5. Moreover, AIOC was exempt from Iranian customs tariffs on goods necessary to its operation brought into the country. Since it considered everything it brought in, whatever it was, to be necessary, it deprived Iran of about £ 6 million a year by this.

6. The company paid only a very small portion of the social costs of its opertions in Persia, drawing many persons to arid and uninhabited portions of the country and then providing very little of the costs of housing, education, or health.

7. The AIOC, as a member of the international petroleum cartel, reduced its oil production in Iran and thus reduced Iran’s royalties.

8. The AIOC continued to calculate its payments to Iran in gold at £ 8.10 s per ounce for years after the world gold price had risen to £ 13 an ounce, while the American corporation, Aramco, in Saudi Arabia raised its gold price on demand.

9. The AIOC’s monopoly on oil export from Iran prevented development of other Iranian oil fields in areas outside the AIOC concession.

As a consequence of all these activities, the Iranian nationalists of 1952 felt angered to think that Iran had given up 300 million tons of oil over fifty years and received £ 105 million, while Britain had invested only £ 20 million and obtained about £ 800 million in profits.

The Iranian opposition to nationalization was broken in March 1951, when the prime minister, Ali Razmara, and his minister of education were assassinated within a space of two weeks. The nationalization law was passed the following month and, at the same time, at the request of the Majlis, the shah appointed Mossadegh prime minister to carry it out. This was done with considerable turmoil, which included strikes by AIOC workers against mistimed British wage cuts, anti-British street riots, and the arrival of British gunboats at the head of the Persian Gulf. Rather than give up the enterprise or operate it for the Iranian government, AIOC began to curtail operations and ship home its engineers. On May 25, 1951, it appealed to the International Court of Justice in spite of Iranian protests that the case was a domestic one, not international. Only on July 22, 1952, did the court’s decision uphold Iran’s contention by refusing jurisdiction.

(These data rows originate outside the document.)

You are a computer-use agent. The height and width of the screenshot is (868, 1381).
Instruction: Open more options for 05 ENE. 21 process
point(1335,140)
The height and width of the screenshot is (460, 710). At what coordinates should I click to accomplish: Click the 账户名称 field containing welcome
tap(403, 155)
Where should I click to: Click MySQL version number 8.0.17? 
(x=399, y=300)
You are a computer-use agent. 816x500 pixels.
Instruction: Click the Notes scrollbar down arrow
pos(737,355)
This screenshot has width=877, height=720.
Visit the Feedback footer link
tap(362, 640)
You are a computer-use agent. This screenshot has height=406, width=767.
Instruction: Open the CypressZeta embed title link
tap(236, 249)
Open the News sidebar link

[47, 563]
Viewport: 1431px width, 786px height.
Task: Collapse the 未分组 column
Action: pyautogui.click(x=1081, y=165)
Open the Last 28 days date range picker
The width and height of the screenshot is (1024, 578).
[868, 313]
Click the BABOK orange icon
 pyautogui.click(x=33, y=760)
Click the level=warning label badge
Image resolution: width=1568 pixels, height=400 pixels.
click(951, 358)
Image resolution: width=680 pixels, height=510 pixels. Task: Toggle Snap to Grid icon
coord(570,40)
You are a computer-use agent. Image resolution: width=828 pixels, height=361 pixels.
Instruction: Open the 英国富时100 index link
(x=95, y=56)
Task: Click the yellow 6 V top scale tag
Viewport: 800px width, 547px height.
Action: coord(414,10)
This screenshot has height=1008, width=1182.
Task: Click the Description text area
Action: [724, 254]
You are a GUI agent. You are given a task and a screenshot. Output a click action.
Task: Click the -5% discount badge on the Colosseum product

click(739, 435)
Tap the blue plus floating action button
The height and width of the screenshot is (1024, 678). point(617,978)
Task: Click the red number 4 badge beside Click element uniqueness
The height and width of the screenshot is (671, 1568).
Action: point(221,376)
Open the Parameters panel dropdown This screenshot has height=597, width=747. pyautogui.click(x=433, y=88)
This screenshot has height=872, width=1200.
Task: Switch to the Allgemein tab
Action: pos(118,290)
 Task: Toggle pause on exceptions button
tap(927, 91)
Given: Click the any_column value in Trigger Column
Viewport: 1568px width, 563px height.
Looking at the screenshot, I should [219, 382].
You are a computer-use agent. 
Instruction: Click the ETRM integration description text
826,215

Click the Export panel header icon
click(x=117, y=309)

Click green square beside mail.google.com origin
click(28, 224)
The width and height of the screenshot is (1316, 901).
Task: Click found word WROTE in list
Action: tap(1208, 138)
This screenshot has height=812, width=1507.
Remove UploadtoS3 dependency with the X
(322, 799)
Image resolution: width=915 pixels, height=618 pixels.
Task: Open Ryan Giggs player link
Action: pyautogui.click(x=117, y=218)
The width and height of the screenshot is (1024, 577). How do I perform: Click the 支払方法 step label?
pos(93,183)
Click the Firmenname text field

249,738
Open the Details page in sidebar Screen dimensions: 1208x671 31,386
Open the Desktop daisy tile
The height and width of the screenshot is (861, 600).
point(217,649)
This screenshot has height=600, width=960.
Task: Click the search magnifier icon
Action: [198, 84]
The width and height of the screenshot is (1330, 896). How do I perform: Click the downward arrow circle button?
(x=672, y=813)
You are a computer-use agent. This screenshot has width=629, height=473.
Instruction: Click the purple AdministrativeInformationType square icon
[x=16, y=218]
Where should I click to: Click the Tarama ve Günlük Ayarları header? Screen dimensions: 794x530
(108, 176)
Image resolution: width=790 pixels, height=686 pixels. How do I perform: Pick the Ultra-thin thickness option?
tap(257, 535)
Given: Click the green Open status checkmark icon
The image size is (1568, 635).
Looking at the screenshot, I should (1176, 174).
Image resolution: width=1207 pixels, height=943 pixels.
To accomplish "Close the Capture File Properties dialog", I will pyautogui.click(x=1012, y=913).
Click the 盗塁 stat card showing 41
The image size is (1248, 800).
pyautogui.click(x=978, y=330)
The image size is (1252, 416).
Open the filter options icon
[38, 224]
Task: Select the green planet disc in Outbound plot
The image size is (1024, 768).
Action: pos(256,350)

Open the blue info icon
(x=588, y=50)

At first the United States, and especially its ambassador in Tehran, supported the Iranian position. It feared that British recalcitrance would drive Iran toward Russia, and was especially alarmed at the possibility of any landing of British forces, since this would allow the Soviet Union to invade the North Iranian provinces as provided in the Soviet-Iran Treaty of 1921. However, it soon became evident that the Soviet Union, while supporting Iran’s position, was not going to interfere. The American position then became increasingly pro-British and anti-Mossadegh. This was intensified by the shift in administration from Truman to Eisenhower early in 1953, and by the pressures on the American government by the international petroleum cartel. At the same time, the American oil companies, which had briefly hoped that they might replace AIOC in the Persian area, decided that their united front with AIOC in the world cartel was more valuable to them.

This world oil cartel had developed from a tripartite agreement signed on September 17, 1928 by Royal Dutch-Shell, Anglo-Iranian, and Standard Oil. The three signers were Sir Henri Deterding of Shell, Sir John (later Lord) Cadman of AIOC, and Walter C. Teagle of Esso. These agreed to manage oil prices on the world market by charging an agreed fixed price plus freight costs, and to store surplus oil which might weaken the fixed price level. By 1949 the cartel had as members the seven greatest oil companies of the world (Anglo-Iranian, Royal Dutch-Shell, Esso, Calso, Socony-Vacuum, Gulf, and Texaco). Excluding the United States domestic market, the Soviet Union, and Mexico, it controlled 92 percent of the world’s reserves of oil, 88 percent of the world’s production, 77 percent of the world’s refining capacity, and 70 percent of the world’s tonnage in ocean tankers.